» Dataset

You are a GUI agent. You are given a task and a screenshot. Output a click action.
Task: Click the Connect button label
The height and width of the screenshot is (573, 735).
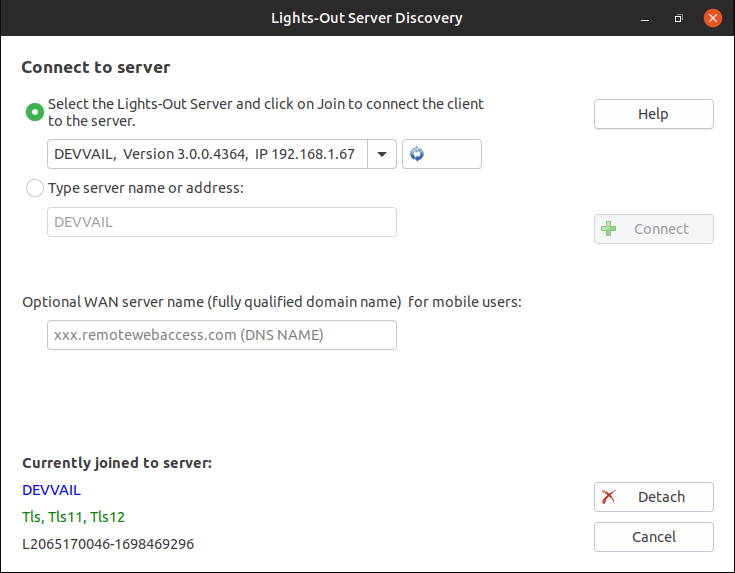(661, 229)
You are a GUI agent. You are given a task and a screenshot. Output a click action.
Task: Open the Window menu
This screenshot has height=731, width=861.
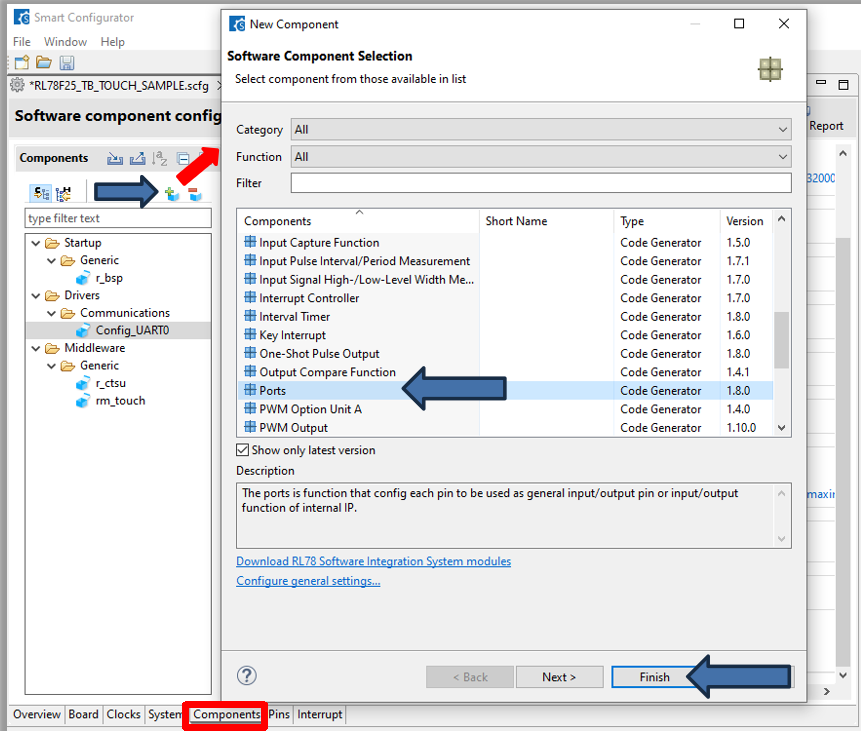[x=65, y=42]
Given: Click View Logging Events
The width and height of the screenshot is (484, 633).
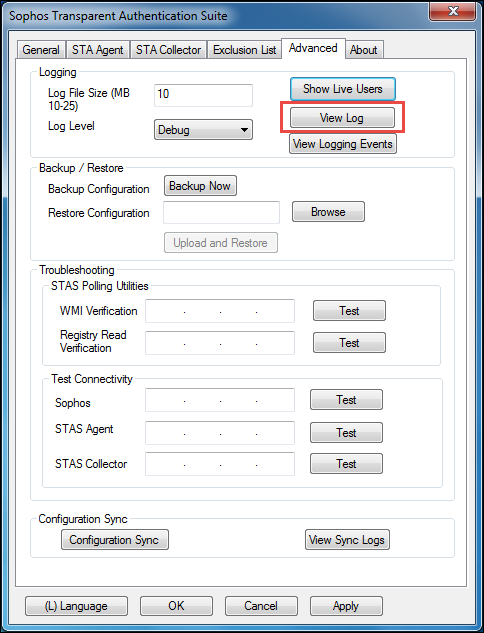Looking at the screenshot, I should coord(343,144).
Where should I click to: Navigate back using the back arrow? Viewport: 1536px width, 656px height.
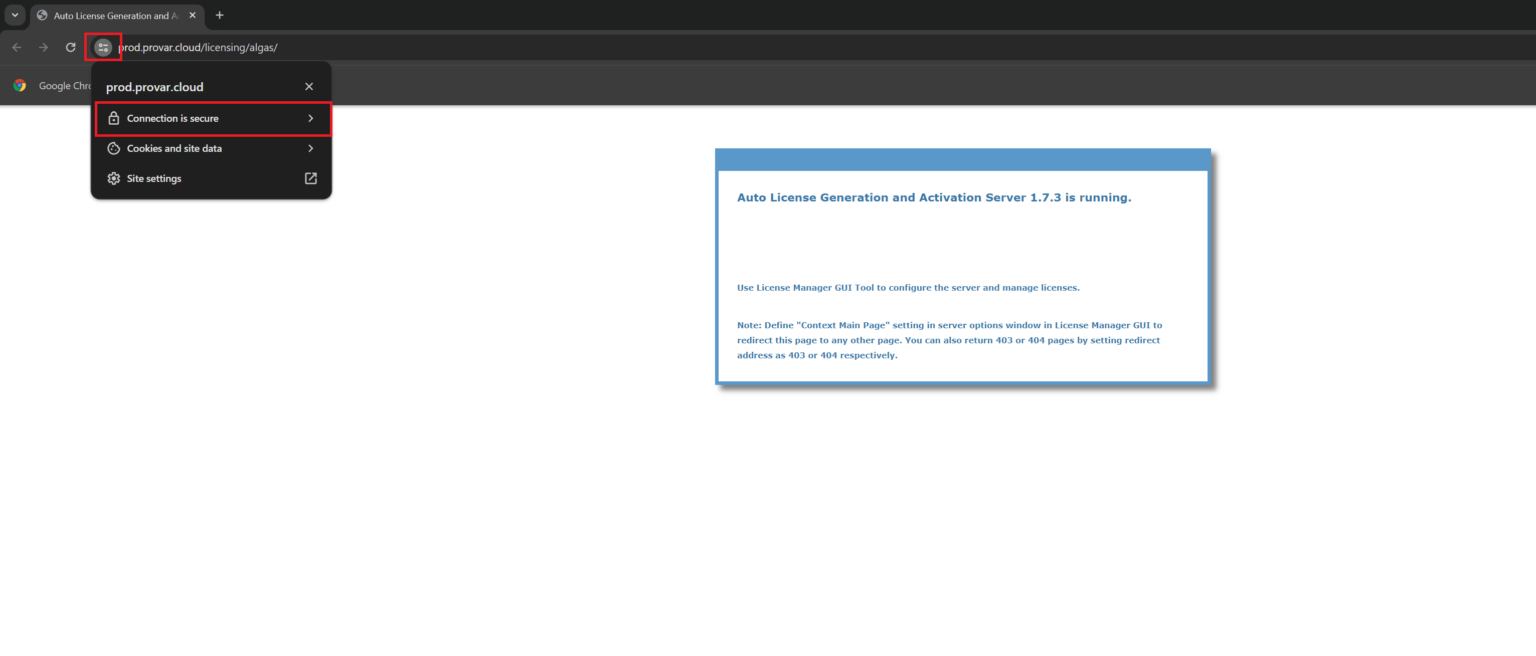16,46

» Task directions
Reproduce every line above exactly, pictures excluded.

» Response
You are a GUI agent. You are given a task and a screenshot. Output a click action.
Task: Click the Connect button label
The height and width of the screenshot is (573, 735).
(661, 229)
You are a GUI agent. You are given a task and a screenshot. Output a click action.
Task: Open the Window menu
This screenshot has height=731, width=861.
[x=65, y=42]
Given: Click View Logging Events
The width and height of the screenshot is (484, 633).
Looking at the screenshot, I should coord(343,144).
Where should I click to: Navigate back using the back arrow? Viewport: 1536px width, 656px height.
16,46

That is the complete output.